We finally agreed to something the surgeon and our pediatrician had been encouraging us to do for at least three months. We made the decision to do a surgery where the surgeon wraps the esophagus with a portion of the stomach (called a fundoplication). For our daughter, we decided on a toupee wrap which is not a full wrap of 360 degrees, but a 3/4 wrap of 270 degrees. With the toupee wrap, she can still throw-up if she really needs to. It is pretty much standard that a G-tube placement also includes a fundoplication. What we really wanted to do was put her on a feeding pump only and not do the fundoplication surgery. The major drawback to this is that she would very likely throw-up most of what we pumped in via the feeding pump. That is why the fundoplication is so important. With a fundoplication you get one immediate benefit in that the child can no longer vomit. Another great benefit is that by keeping the food in the stomach, it forces the stomach to stretch. In stretching the stomach and bowel, you force it to tone up and in so doing, you eventually will improve motility of the bowel. The G-tube goes directly into the stomach through the wall of her abdomen (via a MIC-KEY button). The G-tube hooks up to a feeding pump at night while our daughter sleeps. Right now, the feeding pump cycles through 16 ounces (480 cc’s total) per night (40 cc’s per hour). We “hook her up” at approximately 8:00 PM and she gets up at approximately 8:00 AM. Our daughter eats whatever she can during the daytime hours by mouth (baby food, crackers, soft adult food and her formula - Peptamin Jr.). The feeding pump is really just to supplement her calorically at night so that she continues to gain enough weight to thrive.

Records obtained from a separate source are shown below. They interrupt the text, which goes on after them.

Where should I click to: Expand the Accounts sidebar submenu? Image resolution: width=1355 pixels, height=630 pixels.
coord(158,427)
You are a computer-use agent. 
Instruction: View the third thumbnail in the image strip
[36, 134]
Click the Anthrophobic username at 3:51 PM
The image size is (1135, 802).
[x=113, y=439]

This G-tube/fundo surgery was the single best decision we ever made and I often struggle with guilt that we jeopardized our daughters life by not agreeing to do it sooner. She had the G-tube/fundo surgery in October of 2002 and by her first birthday in December of 2002 she had gained 4 pounds! She looked beautiful and was beaming with health and even ate a small piece of her birthday cake (a total no-no).

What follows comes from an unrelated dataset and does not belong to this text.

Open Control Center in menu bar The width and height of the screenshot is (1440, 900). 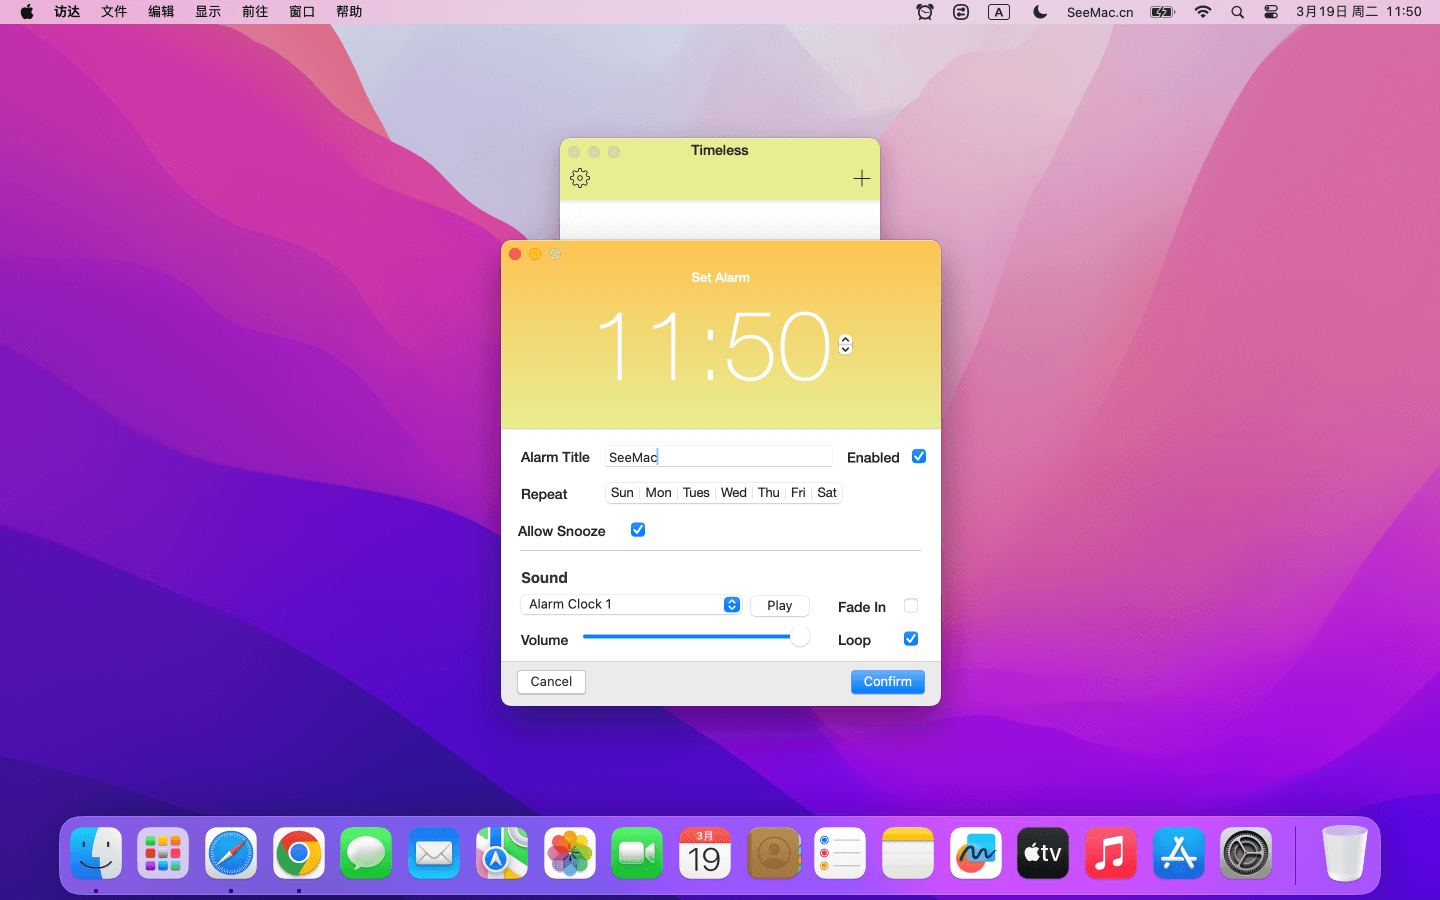(x=1271, y=12)
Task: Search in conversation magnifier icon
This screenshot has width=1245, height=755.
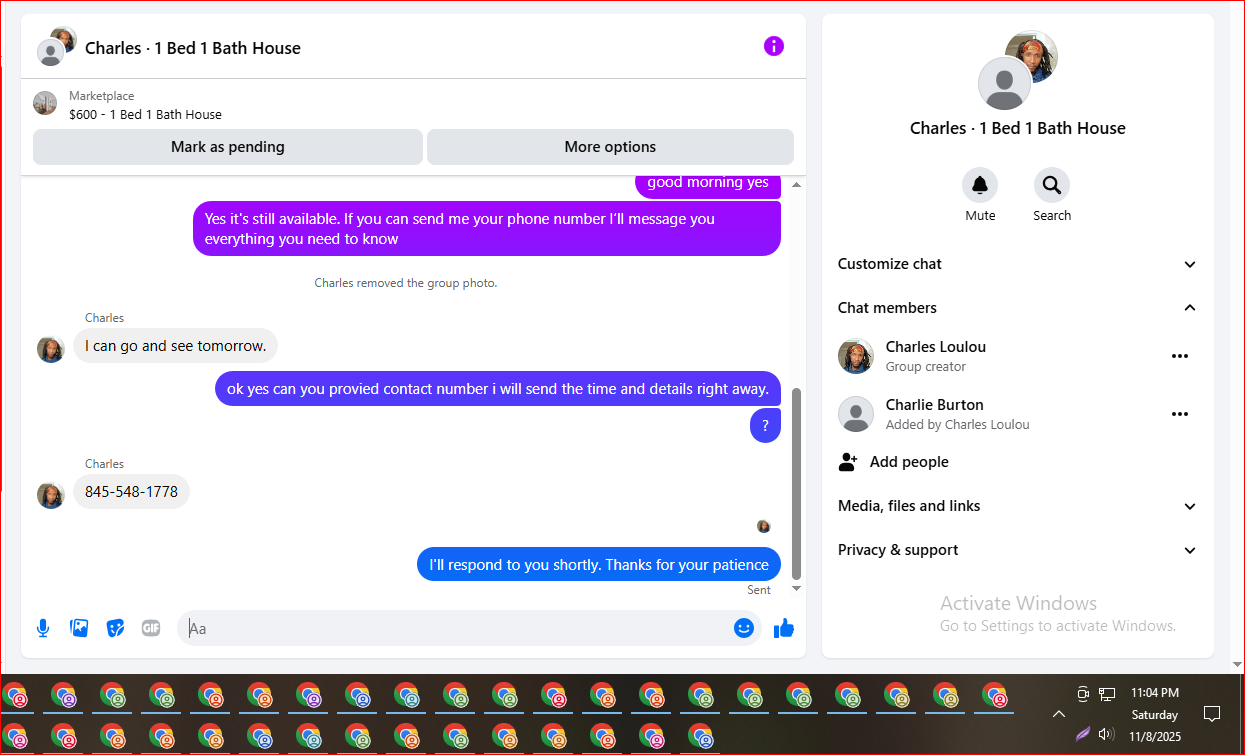Action: [x=1052, y=185]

We have the feeding pump to thank for saving our daughter’s life. To this day, I wish that we would have listened to our surgeon and had the G-tube inserted sooner. Right now, it is nearly midnight in February of 2003. Our daughter is in her room hooked up to her feeding pump and she is sleeping very peacefully. It’s great knowing that she is being pumped full of calories while she sleeps. We still have a long road to walk with our daughter and we have no idea where and when it will end, but we keep going.

The story to this point covered our daughters life from birth to just past her 1st birthday. Two days after I finished that text above our daughter went back into the hospital for about 10 more days. She came home from nearly dying and two days later my company laid me off. A direct result of this is that we lost our home and had no way to pay for feeding our daughter other than credit cards and her formula was costing us over $3000 a month and that expense didn’t account for other medical care we had to obtain. But we clung to the hope that we would survive and somehow overcome this situation we had found ourselves in and now almost 4 years later we realize that if things don’t change we won’t be surviving. We desperately need help because the work has just become more than we can do on our own.